RadioFan was in Grade 6 and we did not meet until the school's Hobby Show, a new experience for me. But I went all out for it, bringing my best DX radio, QSL cards, record surveys, coverage maps, bumper stickers, DX log and the recent issue of a popular magazine that explained the ins and out of DX'ing solely on the standard AM broadcast band. That was where I learned about QSL cards -- KFBK-1530 Sacramento being my first -- including how to write reception reports to stations that they could actually check against their program logs, to verify your reception with a letter or QSL card.

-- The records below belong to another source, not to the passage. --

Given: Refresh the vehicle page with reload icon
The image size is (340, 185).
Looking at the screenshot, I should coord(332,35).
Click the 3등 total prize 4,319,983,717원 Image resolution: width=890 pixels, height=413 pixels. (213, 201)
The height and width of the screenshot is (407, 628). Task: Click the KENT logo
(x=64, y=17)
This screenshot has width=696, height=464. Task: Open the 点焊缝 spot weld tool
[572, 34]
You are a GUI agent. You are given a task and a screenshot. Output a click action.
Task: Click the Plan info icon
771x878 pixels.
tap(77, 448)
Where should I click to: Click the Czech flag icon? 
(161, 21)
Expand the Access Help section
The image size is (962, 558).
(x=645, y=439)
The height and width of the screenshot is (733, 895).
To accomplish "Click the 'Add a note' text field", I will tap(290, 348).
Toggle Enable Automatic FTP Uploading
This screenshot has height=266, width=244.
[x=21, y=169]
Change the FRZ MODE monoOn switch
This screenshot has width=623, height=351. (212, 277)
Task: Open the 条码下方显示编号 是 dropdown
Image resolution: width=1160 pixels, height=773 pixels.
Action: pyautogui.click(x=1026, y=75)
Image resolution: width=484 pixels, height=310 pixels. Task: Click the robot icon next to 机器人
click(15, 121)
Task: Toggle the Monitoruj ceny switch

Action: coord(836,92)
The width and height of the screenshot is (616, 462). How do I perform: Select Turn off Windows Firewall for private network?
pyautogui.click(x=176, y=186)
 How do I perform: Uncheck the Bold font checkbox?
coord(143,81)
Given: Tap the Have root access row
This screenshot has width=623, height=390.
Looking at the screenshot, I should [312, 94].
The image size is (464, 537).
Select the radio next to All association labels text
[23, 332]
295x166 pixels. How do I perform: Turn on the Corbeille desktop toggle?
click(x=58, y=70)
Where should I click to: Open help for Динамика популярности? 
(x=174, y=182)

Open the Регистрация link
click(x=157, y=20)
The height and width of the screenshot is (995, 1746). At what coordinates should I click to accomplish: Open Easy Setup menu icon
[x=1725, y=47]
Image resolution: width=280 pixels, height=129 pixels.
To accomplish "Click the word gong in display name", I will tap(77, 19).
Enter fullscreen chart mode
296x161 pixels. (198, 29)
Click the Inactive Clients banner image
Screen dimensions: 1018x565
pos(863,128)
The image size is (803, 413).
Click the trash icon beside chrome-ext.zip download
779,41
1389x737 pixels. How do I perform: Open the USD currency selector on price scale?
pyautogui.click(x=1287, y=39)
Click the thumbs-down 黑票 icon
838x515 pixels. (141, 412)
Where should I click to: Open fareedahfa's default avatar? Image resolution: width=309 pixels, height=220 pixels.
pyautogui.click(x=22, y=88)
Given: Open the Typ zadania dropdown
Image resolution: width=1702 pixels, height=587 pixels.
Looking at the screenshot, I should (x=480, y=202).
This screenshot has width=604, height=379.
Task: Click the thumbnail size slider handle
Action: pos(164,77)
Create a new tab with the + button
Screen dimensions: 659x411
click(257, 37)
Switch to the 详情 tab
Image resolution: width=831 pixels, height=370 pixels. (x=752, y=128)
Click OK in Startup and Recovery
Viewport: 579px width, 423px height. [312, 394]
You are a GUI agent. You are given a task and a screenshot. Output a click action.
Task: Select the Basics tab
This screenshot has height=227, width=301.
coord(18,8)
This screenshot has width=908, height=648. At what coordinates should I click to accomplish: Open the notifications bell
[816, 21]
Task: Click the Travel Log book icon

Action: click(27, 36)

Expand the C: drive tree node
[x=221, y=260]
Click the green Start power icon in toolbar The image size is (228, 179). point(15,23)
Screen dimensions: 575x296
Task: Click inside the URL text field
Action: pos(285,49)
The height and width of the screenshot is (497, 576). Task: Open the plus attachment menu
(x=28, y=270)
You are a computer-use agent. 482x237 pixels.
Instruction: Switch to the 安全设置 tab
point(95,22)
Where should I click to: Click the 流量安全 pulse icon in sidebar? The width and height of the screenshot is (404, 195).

I opened a lot of eyes to where you could take the hobby, and a group of us who were really caught by the radio bug, created the BDXC, Burnaby DX Club, in part because the Better Business Bureau had no record of the International Radio Club of America (IRCA), which many of us would later join, and meet still more like-minded people in Greater Vancouver. We went on to host the IRCA's 1970 Convention in North Vancouver.
The vast majority of DX'ers never get into Radio as a career, or even as a job. However, most on-air Radio folks of our generation have listened to long distance radio, not so much as DX'ers, but as an educational and mind-opening tool. Almost like having large numbers of respected pros as your own personal instructors.
I passed along my greetings personally this morning, but I do want to say a public "Happy Birthday" to RadioFan!